New Supreme Restitution Court Starts Functioning in Germany

January 25, 1956
See Original Daily Bulletin From This Date
Advertisement

The “Supreme Restitution Court”–set up under the “Paris Accords” that restored West Germany’s sovereignty–constituted itself this week as the tribunal of last resort in cases involving the return to the original Jewish owner of property sold or confiscated during the Nazi ear.

The court has jurisdiction over all of West Germany and replaces the formerly autonomous top restitution tribunals for the United States, the British and the French zones. Whereas the old Court of Restitution Appeals for the U. S. zone was made up of American judges only, the new court is composed of Allied and German justices in equal number, with the presiding judge recruited from a neutral nation. It is made up of three divisions, which have their seats in the same cities where the former zonal restitution tribunals were located. The first division is at Rastatt, the second at. Herford and the third at Nuremberg.

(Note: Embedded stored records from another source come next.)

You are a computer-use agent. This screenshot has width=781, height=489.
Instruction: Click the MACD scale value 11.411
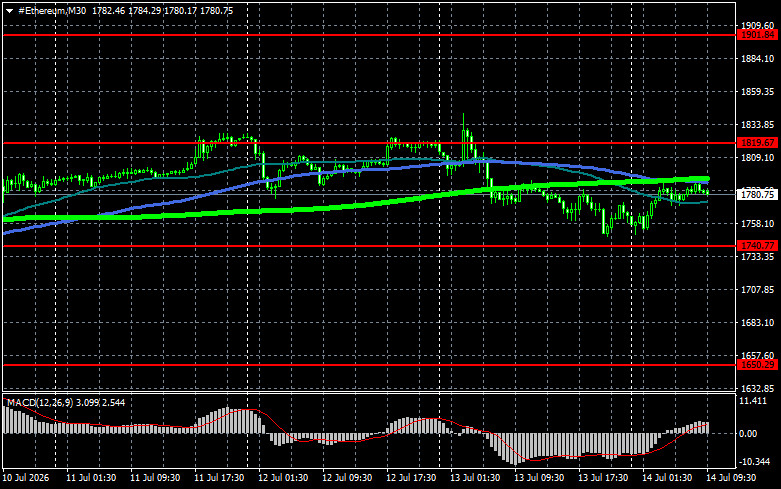click(x=754, y=401)
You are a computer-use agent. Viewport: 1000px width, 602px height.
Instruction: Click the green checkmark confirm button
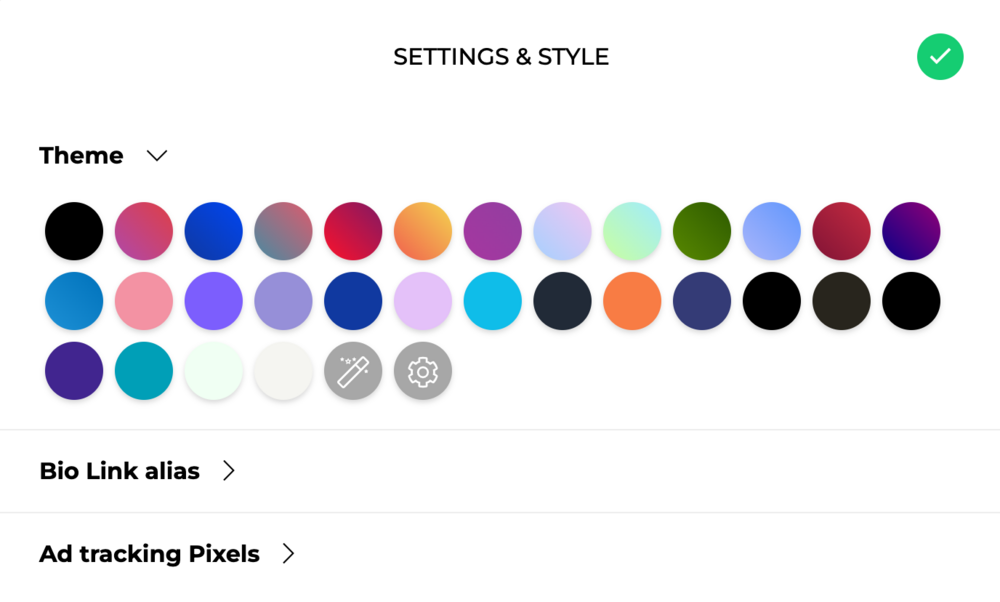(940, 57)
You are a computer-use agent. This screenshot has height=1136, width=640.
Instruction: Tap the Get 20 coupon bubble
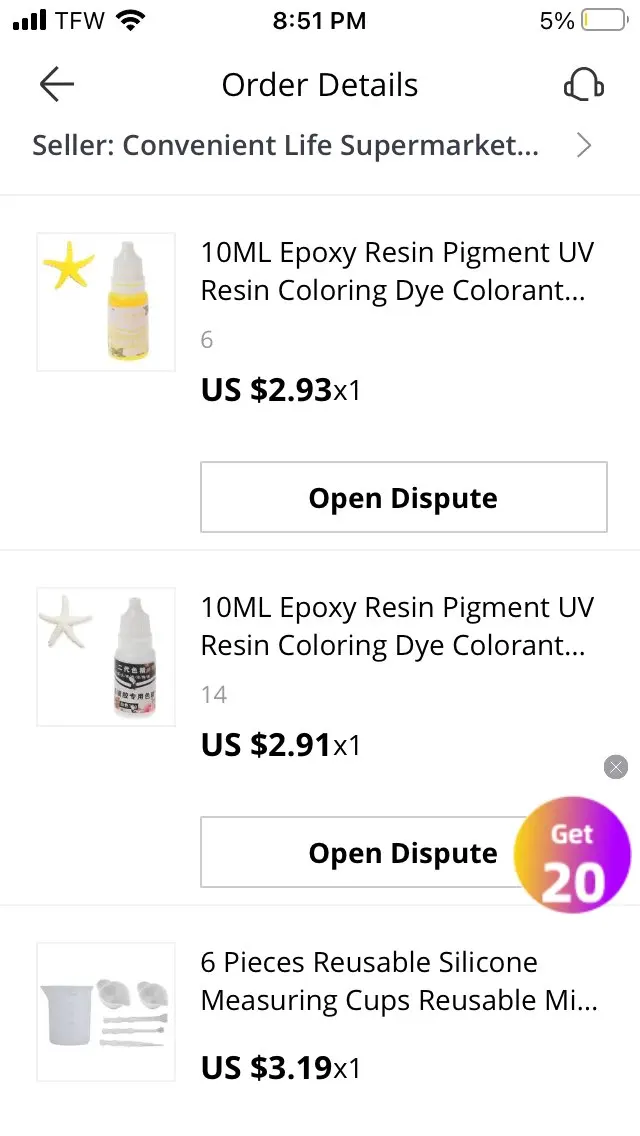coord(572,855)
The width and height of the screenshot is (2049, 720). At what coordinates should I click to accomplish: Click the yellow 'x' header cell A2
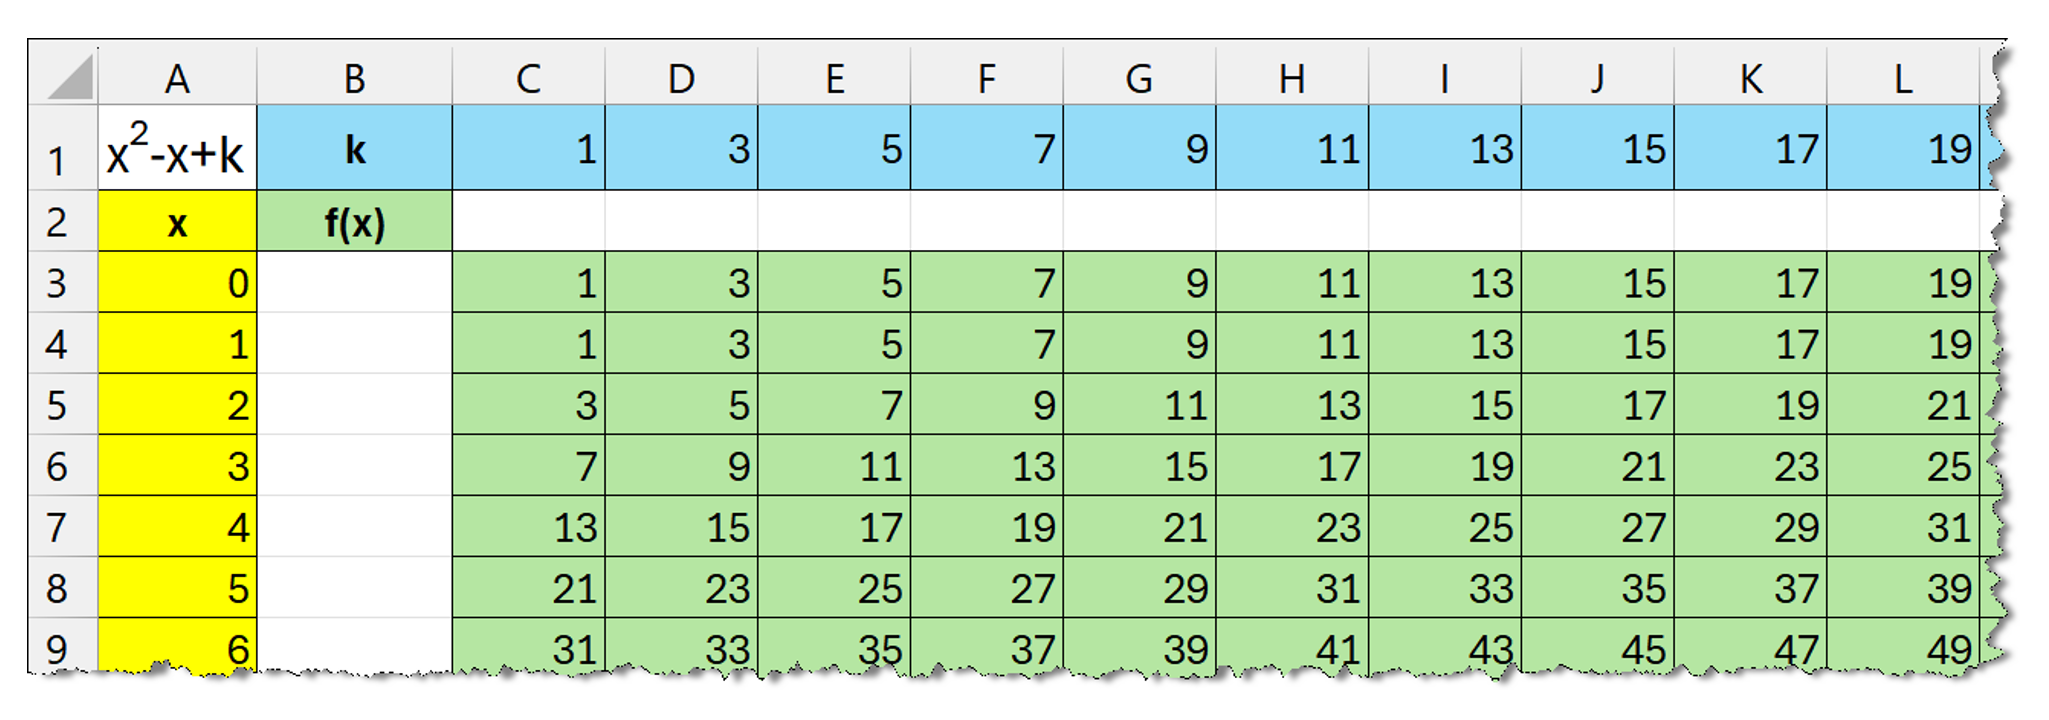(x=177, y=222)
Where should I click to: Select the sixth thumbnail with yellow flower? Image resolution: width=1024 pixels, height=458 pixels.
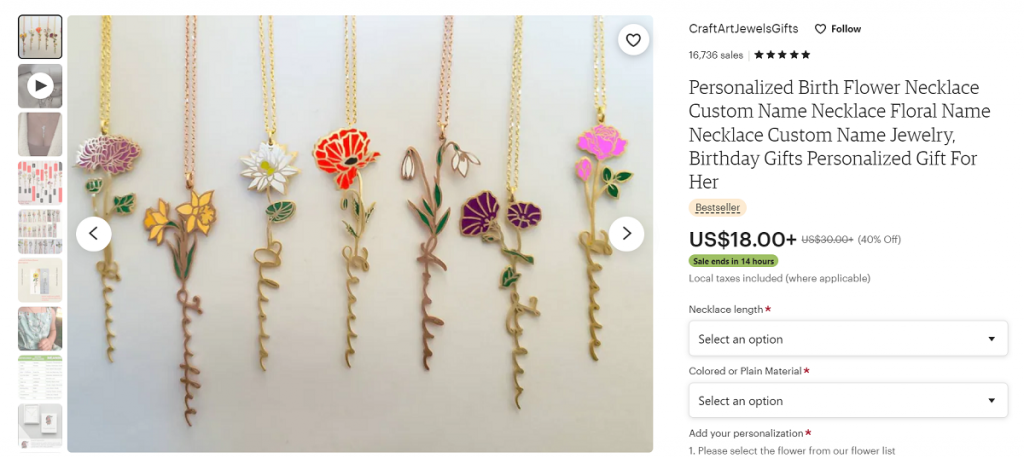tap(40, 280)
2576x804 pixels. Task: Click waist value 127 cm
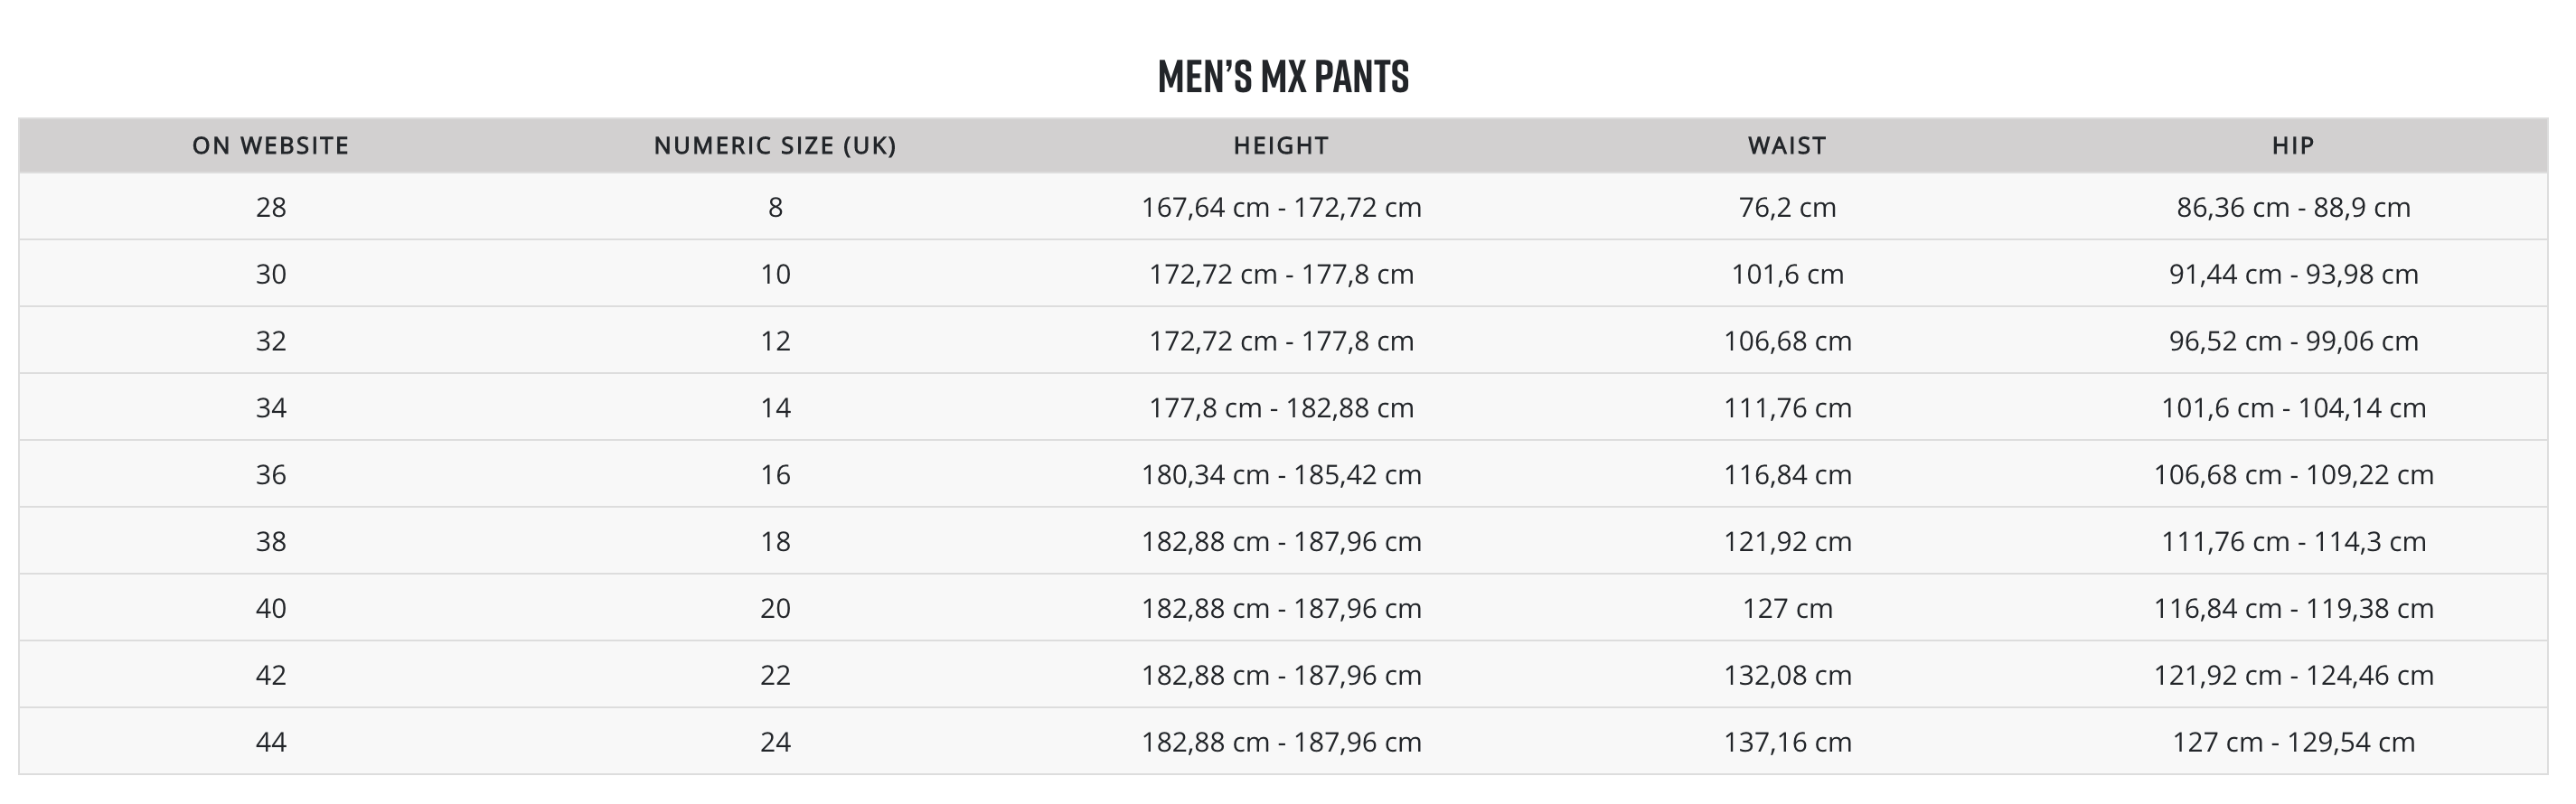pos(1787,608)
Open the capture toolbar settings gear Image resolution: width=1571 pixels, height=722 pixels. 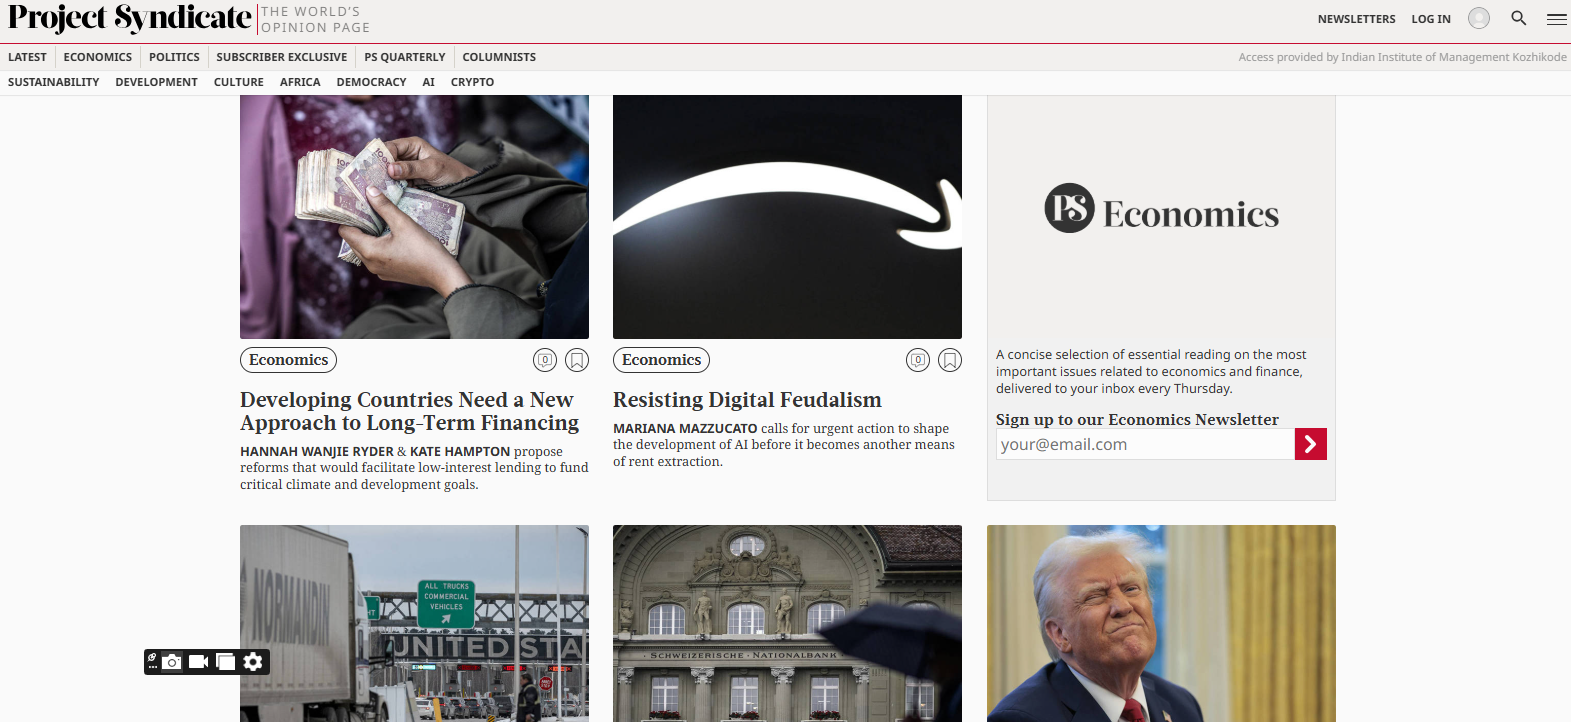[x=253, y=662]
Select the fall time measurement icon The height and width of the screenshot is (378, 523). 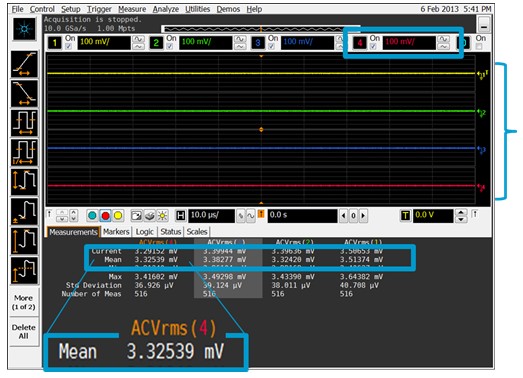click(24, 94)
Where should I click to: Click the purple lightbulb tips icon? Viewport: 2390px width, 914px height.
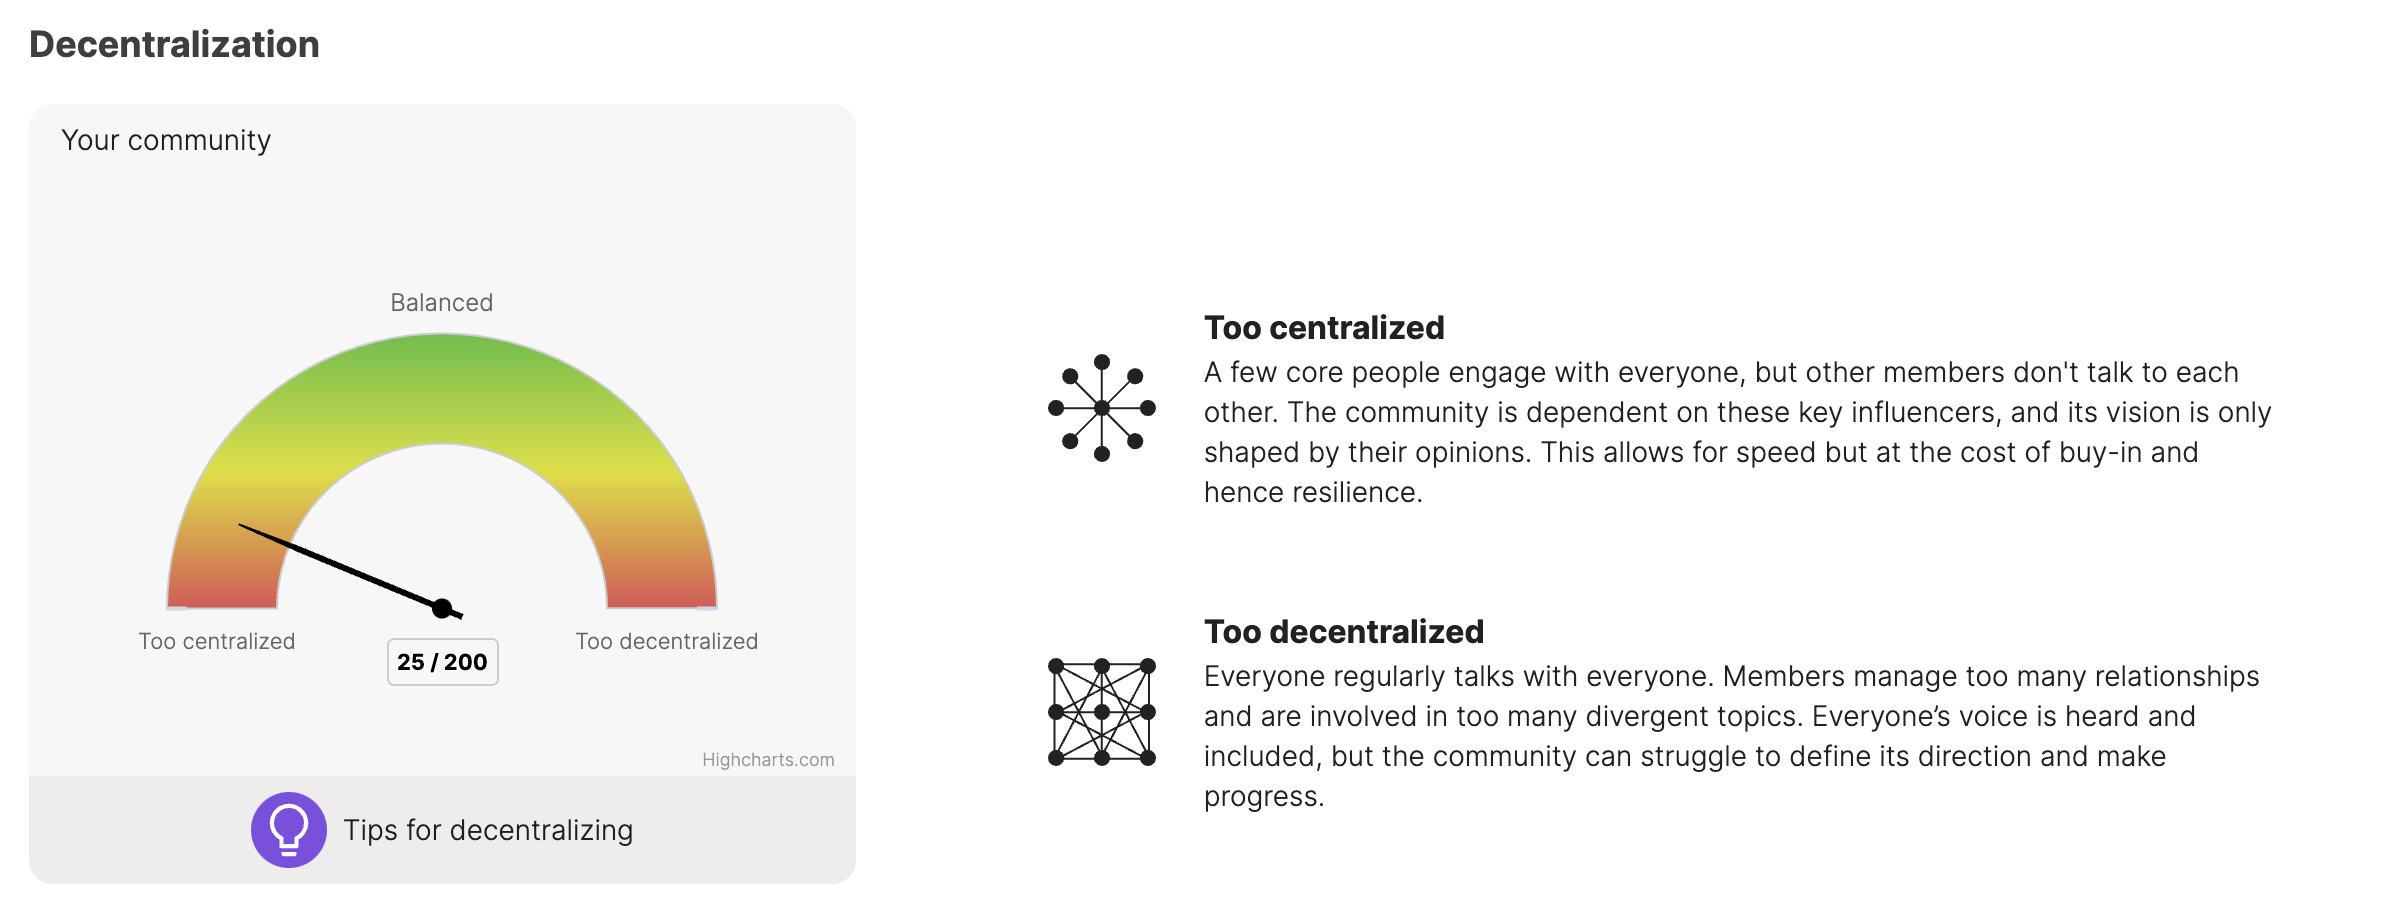click(x=288, y=830)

Presiding judge at Nuremberg is Hans Gram Bechmann, “a Danish jurist who formerly served on the International Mixed Court in Cairo. Named by the U. S. Government as members of the Nuremberg division are Judges Fred J. Harris and Marc J. Robinson, the latter president of the Court of Restitution Appeals in its final stage. Bonn has delegated Franz Flammger and Hans Wilden, who until recently was in charge of the indemnification section in the Federal Ministry of Justice. Danish judge Seidelin Larsen is president of the Herford division, with jurisdiction over the former British zone. In Rastatt, the president is Charles Barde, a Swiss jurist. Judges Bechmann, Larsen and Barde, together with three Allied and three German judges, from the Presidential Council, which is the policy-making body of the Supreme Restitution Court.

All judges have been appointed for two years, but their terms of office may thereafter be renewed for successive periods of one year. The court faces a backlog of some 500 suits, to which additional hundreds will probably be added out of the almost 40,000 restitution cases that remain to be adjudicated in West Germany.